In barbaric society slavery is a normal means of conquering the isolation of workers and assembling them in more productive cooerdination. Where population is scant and money little used it is almost a necessity in the conduct of large undertakings, and therefore more or less essential for the advancement of civilization. It is a means of domesticating savage or barbarous men, analogous in kind and in consequence to the domestication of the beasts of the field.[1] It was even of advantage to some of the people enslaved, in that it saved them from extermination when defeated in war, and in that it gave them touch with more advanced communities than their own. But this was counterbalanced by the stimulus which the profits of slave catching gave to wars and raids with all their attendant injuries. Any benefit to the slave, indeed, was purely incidental. The reason for the institution’s existence was the advantage which accrued to the masters. So positive and pronounced was this reckoned to be, that such highly enlightened people as the Greeks and Romans maintained it in the palmiest days of their supremacies.

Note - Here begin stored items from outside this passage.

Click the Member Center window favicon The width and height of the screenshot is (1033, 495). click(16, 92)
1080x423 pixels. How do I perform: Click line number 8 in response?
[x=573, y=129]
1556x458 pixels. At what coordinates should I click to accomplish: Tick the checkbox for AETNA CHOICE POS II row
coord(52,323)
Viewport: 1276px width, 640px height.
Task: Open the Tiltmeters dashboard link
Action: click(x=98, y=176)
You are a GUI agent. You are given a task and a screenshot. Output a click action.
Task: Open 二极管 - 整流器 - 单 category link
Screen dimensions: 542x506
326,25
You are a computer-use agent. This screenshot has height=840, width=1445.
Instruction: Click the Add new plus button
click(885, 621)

[Footnote 1: This thought was expressed, perhaps for the first time, in T.R. Dew’s essay on slavery (1832); it is elaborated in Gabriel Tarde, The Laws of Imitation (Parsons tr., New York, 1903), pp. 278, 279.]

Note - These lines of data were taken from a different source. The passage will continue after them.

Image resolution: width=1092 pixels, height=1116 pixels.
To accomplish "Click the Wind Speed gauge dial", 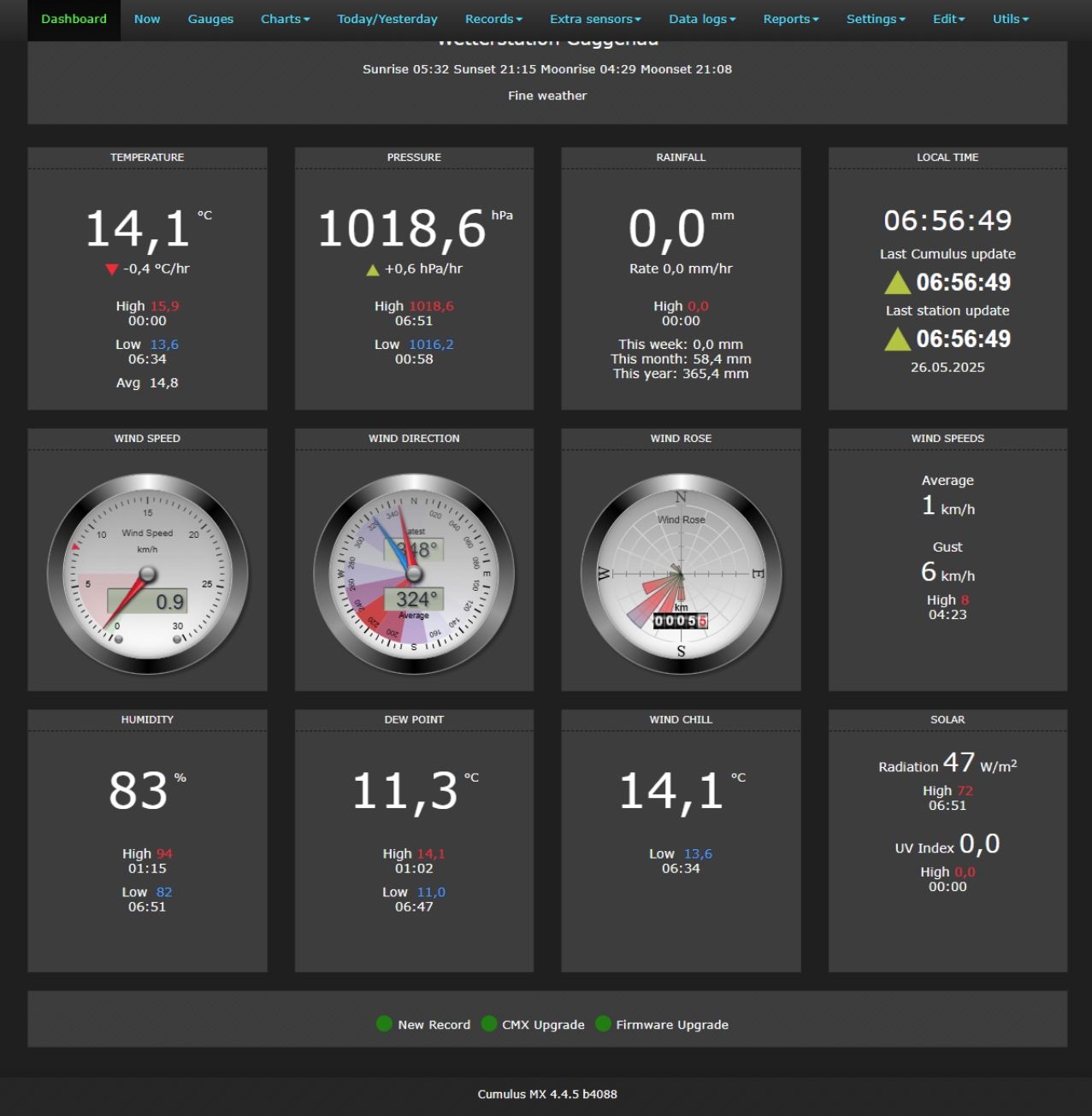I will click(147, 574).
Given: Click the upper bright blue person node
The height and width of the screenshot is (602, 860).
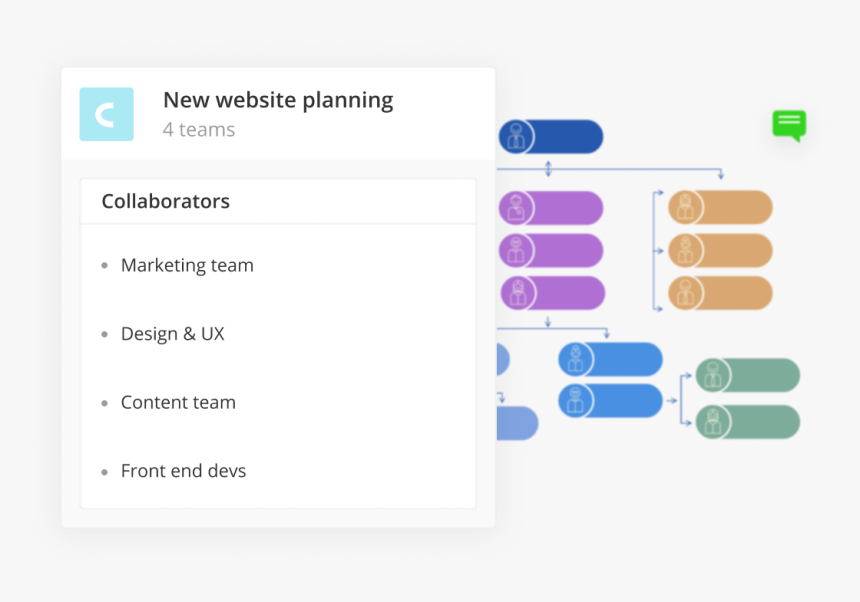Looking at the screenshot, I should [610, 360].
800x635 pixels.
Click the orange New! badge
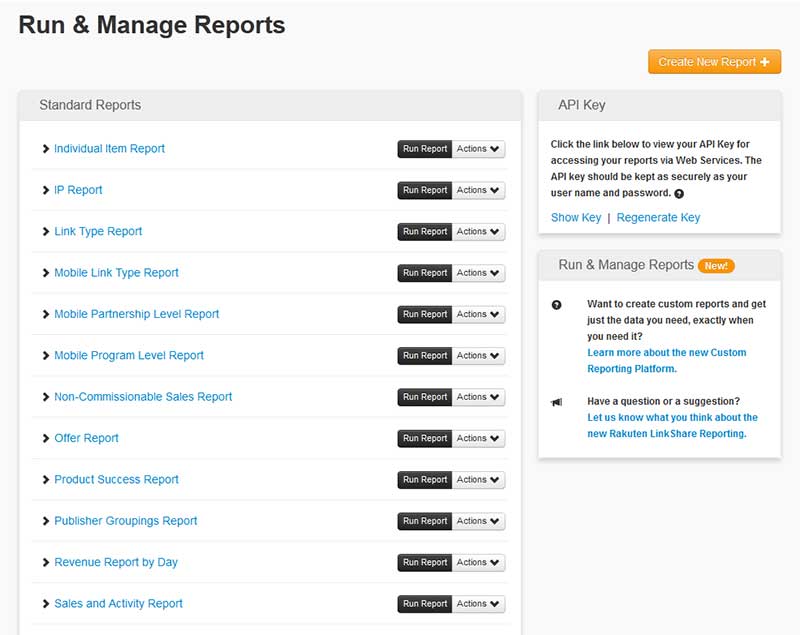click(716, 266)
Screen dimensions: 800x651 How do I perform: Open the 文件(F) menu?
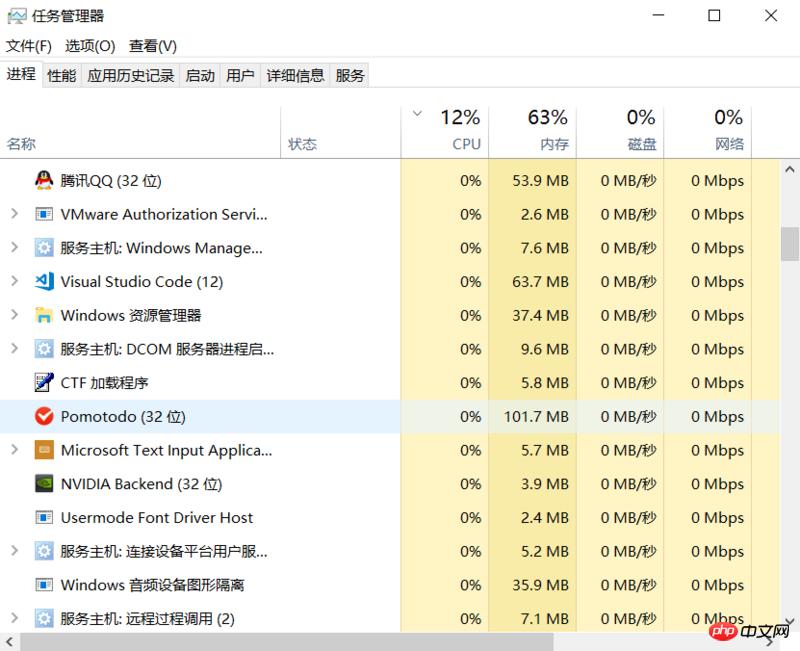click(x=29, y=46)
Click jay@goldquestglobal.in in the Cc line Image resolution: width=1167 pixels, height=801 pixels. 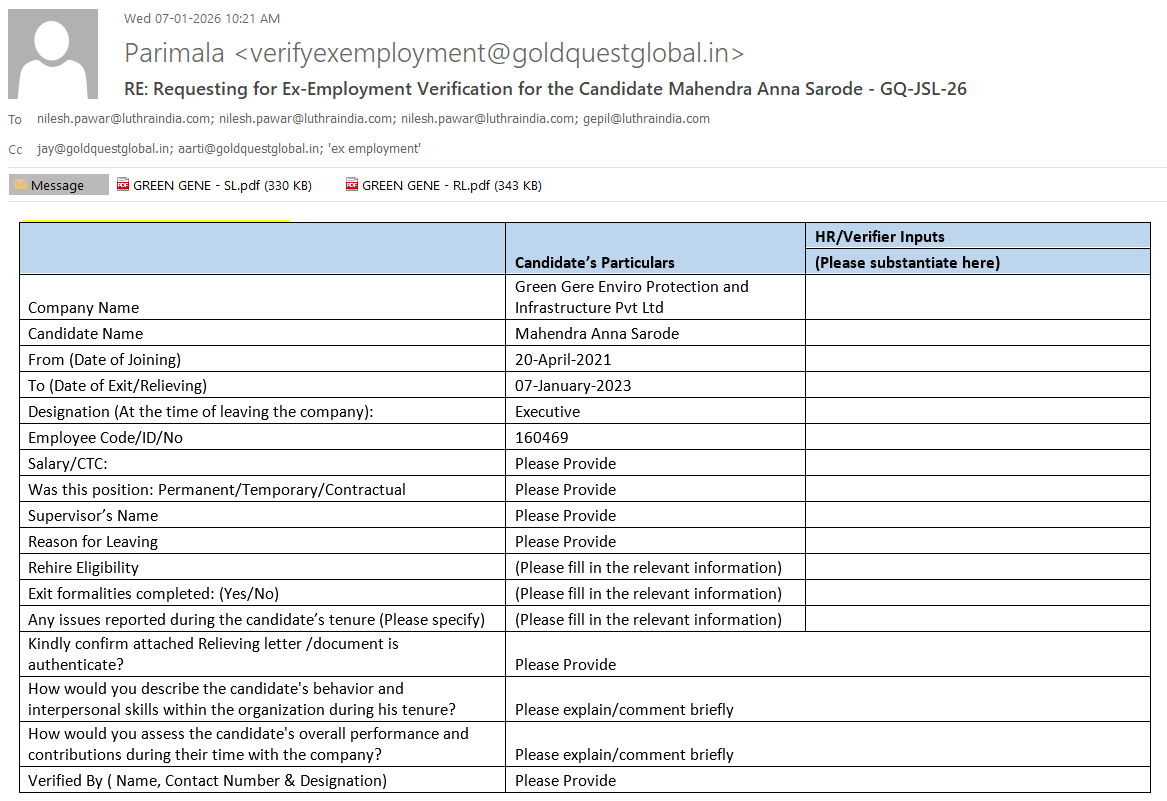(103, 149)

Western Europe in primitive times was no exception. Slavery in a more or less fully typical form was widespread. When the migrations ended in the middle ages, however, the rise of feudalism gave the people a thorough territorial regimentation. The dearth of commerce whether in goods or in men led gradually to the conversion of the unfree laborers from slaves into serfs or villeins attached for generations to the lands on which they wrought. Finally, the people multiplied so greatly and the landless were so pressed for livelihood that at the beginning of modern times European society found the removal of bonds conducive to the common advantage. Serfs freed from their inherited obligations could now seek employment wherever they would, and landowners, now no longer lords, might employ whom they pleased. Bondmen gave place to hirelings and peasant proprietors, status gave place to contract, industrial society was enabled to make redistributions and readjustments at will, as it had never been before. In view of the prevailing traits and the density of the population a general return whether to slavery or serfdom was economically unthinkable. An intelligent Scotch philanthropist, Fletcher of Saltoun, it is true, proposed at the end of the seventeenth century that the indigent and their children be bound as slaves to selected masters as a means of relieving the terrible distresses of unemployment in his times;[2] but his project appears to have received no public sanction whatever. The fact that he published such a plan is more a curious antiquarian item than one of significance in the history of slavery. Not even the thin edge of a wedge could possibly be inserted which might open a way to restore what everyone was on virtually all counts glad to be free of.